• _Record excerpts_
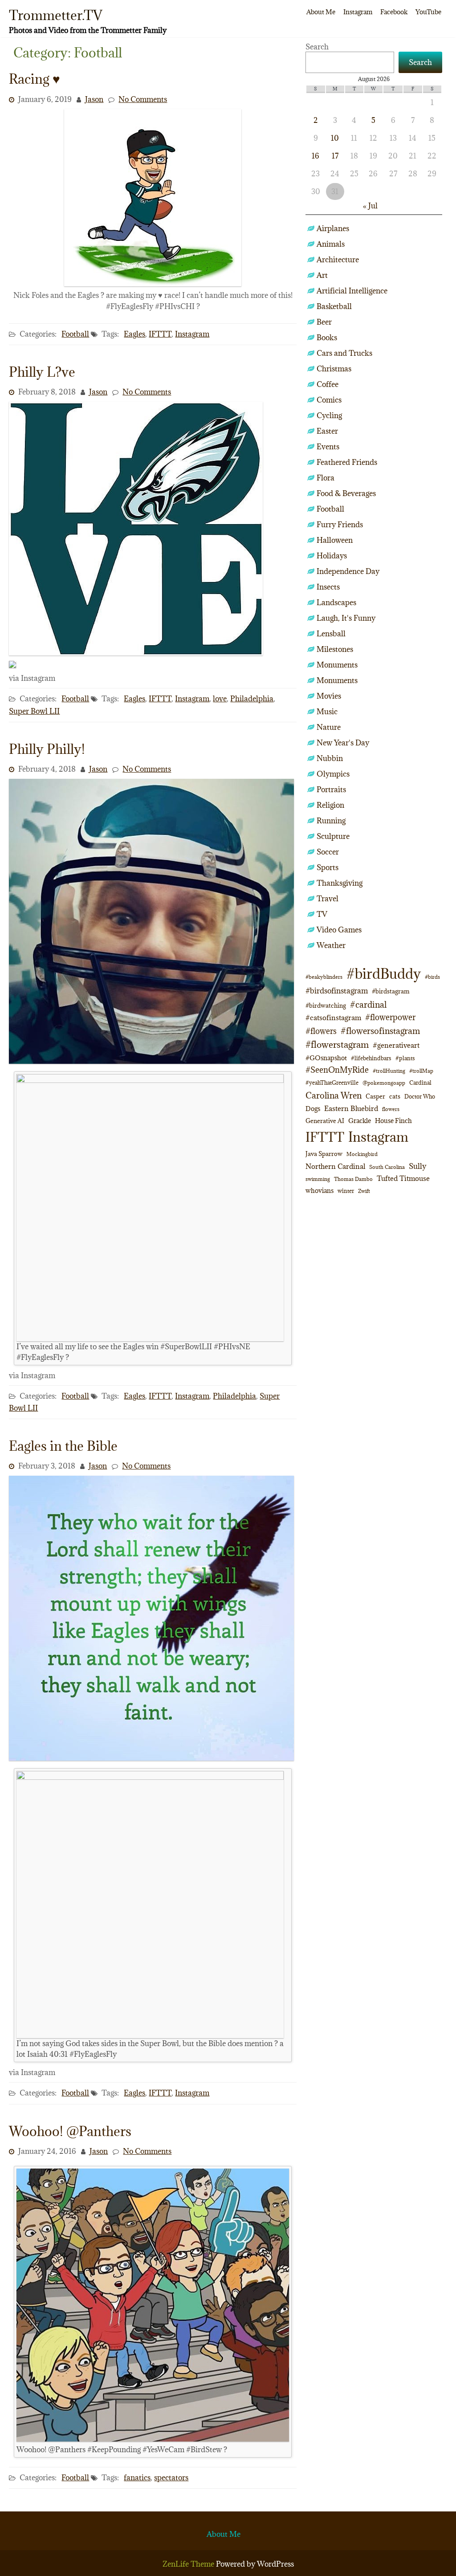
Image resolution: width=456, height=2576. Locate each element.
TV (322, 914)
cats (394, 1096)
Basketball (334, 306)
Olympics (333, 774)
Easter (327, 431)
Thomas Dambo (353, 1179)
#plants (405, 1058)
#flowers (321, 1031)
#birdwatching (325, 1005)
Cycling (329, 415)
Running (331, 821)
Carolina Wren (333, 1095)
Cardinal (420, 1083)
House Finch (393, 1120)
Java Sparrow (323, 1154)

• _Exercise aim_
Only the records themselves, retyped exactly, belong in the answer; please leave all images behind.

• _Response area_
Image resolution: width=456, height=2576. Locate each element.
TV (322, 914)
cats (394, 1096)
Basketball (334, 306)
Olympics (333, 774)
Easter (327, 431)
Thomas Dambo (353, 1179)
#plants (405, 1058)
#flowers (321, 1031)
#birdwatching (325, 1005)
Cycling (329, 415)
Running (331, 821)
Carolina Wren (333, 1095)
Cardinal (420, 1083)
House Finch (393, 1120)
Java Sparrow (323, 1154)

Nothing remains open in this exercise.